** Start **

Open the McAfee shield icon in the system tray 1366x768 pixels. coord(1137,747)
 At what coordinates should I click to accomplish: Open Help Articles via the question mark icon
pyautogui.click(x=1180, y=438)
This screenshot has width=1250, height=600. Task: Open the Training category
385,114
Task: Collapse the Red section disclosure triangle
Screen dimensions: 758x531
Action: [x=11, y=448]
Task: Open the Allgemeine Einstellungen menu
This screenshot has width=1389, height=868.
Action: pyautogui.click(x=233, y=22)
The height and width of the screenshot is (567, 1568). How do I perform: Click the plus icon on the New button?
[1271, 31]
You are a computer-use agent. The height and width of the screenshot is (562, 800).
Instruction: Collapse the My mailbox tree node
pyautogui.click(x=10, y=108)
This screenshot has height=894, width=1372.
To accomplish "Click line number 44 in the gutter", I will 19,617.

** End **

• GIVEN PROBLEM
Write out every one of the items above word for word, keeping each line as it appears.

• RESPONSE
Open the McAfee shield icon in the system tray 1366x768 pixels. coord(1137,747)
 At what coordinates should I click to accomplish: Open Help Articles via the question mark icon
pyautogui.click(x=1180, y=438)
This screenshot has width=1250, height=600. Task: Open the Training category
385,114
Task: Collapse the Red section disclosure triangle
Screen dimensions: 758x531
Action: [x=11, y=448]
Task: Open the Allgemeine Einstellungen menu
This screenshot has width=1389, height=868.
Action: pyautogui.click(x=233, y=22)
The height and width of the screenshot is (567, 1568). How do I perform: Click the plus icon on the New button?
[1271, 31]
You are a computer-use agent. The height and width of the screenshot is (562, 800).
Instruction: Collapse the My mailbox tree node
pyautogui.click(x=10, y=108)
This screenshot has height=894, width=1372.
To accomplish "Click line number 44 in the gutter", I will 19,617.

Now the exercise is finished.